Seven motivations for blogging emerge in this research: self-documentation, improving writing, self-expression, medium appeal, information, passing time, and socialization. Except for passing time, all the other six motivations were highly approved by bloggers. Most of those motivations are moderately correlated.
Interestingly, gender differences were located in many aspects of blogging. Men claim higher approval of information motivation while women endorse self-documentation, self-expression, and passing time more.
Other than gender, age also plays a role in motivating people to blog. Motivations as self-documentation, self-expression, and passing time have a negative relationship with age.
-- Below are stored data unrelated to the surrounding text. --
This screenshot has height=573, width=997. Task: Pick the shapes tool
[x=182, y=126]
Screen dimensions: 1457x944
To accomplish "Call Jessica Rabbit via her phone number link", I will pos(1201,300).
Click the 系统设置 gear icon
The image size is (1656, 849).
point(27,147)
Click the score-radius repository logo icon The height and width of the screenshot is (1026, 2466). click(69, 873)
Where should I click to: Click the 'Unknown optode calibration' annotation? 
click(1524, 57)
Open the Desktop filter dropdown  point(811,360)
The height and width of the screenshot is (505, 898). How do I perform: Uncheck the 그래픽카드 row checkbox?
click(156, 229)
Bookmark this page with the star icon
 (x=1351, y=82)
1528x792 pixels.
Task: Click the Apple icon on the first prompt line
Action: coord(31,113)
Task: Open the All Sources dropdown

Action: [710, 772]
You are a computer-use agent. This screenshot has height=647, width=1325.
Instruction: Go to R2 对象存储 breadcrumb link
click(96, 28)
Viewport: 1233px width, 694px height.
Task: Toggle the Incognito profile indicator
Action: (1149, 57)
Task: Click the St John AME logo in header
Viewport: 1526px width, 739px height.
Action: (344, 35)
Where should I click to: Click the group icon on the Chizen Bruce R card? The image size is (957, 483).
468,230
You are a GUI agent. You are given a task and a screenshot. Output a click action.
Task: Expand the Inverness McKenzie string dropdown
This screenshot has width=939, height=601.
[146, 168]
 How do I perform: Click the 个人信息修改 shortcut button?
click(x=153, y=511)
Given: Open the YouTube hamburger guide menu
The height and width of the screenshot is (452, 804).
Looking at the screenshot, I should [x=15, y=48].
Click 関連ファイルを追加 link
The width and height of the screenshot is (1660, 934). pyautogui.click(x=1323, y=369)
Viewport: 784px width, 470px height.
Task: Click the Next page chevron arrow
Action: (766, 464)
Educational level was found no connection with specific blogging motivations.
On the whole, this was a pretty lengthy study spanning 170+ pages, but like the PEW Internet Study, provides a lot of research data for analysis and gives comprehensive overview of the motivations for blogging from the uses and gratifications perspective.
You can visit her research blog at whyyoublog.net and grab a complete thesis PDF there.
Dan has since began her doctoral program at the School of Communication in Northwestern University (Evanston, IL). I wish her all the best!